Antisipasi Hantavirus, Rutan Pangkep Gelar Edukasi dan Bersih-Bersih Area Rawan Tikus
PANGKEP, MATANUSANTARA — Rumah Tahanan Negara (Rutan) Kelas IIB Pangkep terus memperkuat langkah pencegahan terhadap potensi penyebaran penyakit menular di lingkungan pemasyarakatan. Salah satu upaya yang dilakukan yakni menggelar sosialisasi kewaspadaan Hantavirus yang dirangkaikan dengan aksi bersih-bersih lingkungan, Rabu (10/6/2026).
Kegiatan tersebut melibatkan petugas dan warga binaan sebagai bagian dari langkah preventif untuk menciptakan lingkungan rutan yang sehat, aman, dan bebas dari risiko penyakit yang dapat ditularkan melalui hewan pengerat.
Tim kesehatan Rutan Pangkep memberikan edukasi kepada warga binaan mengenai Hantavirus, mulai dari penyebab, pola penularan, gejala yang perlu diwaspadai, hingga langkah-langkah pencegahan yang dapat diterapkan dalam aktivitas sehari-hari.
Penyampaian materi dilakukan untuk meningkatkan kesadaran seluruh penghuni rutan terhadap pentingnya menjaga kebersihan lingkungan sebagai benteng utama dalam mencegah munculnya berbagai penyakit menular.

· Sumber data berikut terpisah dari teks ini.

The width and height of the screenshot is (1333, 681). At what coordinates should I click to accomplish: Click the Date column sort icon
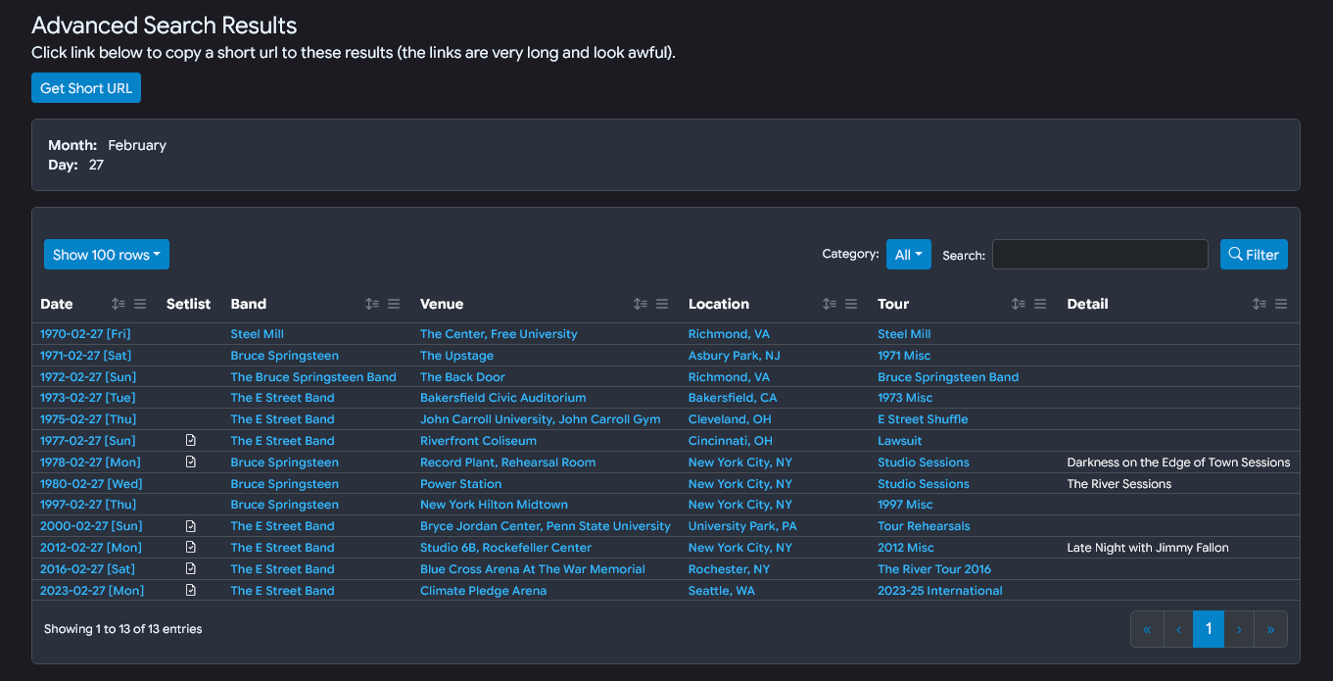(119, 304)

Tak hanya melalui edukasi, kegiatan tersebut juga diwujudkan dalam aksi nyata berupa pembersihan sejumlah titik yang berpotensi menjadi jalur aktivitas maupun sarang hewan pengerat.
Petugas bersama warga binaan membersihkan area sekitar blok hunian, dapur, saluran drainase, hingga lokasi-lokasi yang dinilai memiliki risiko tinggi menjadi tempat persembunyian tikus.
Langkah ini dilakukan sebagai bagian dari upaya memutus potensi rantai penularan penyakit yang berasal dari hewan pengerat sekaligus menciptakan lingkungan yang lebih sehat dan nyaman bagi seluruh penghuni rutan.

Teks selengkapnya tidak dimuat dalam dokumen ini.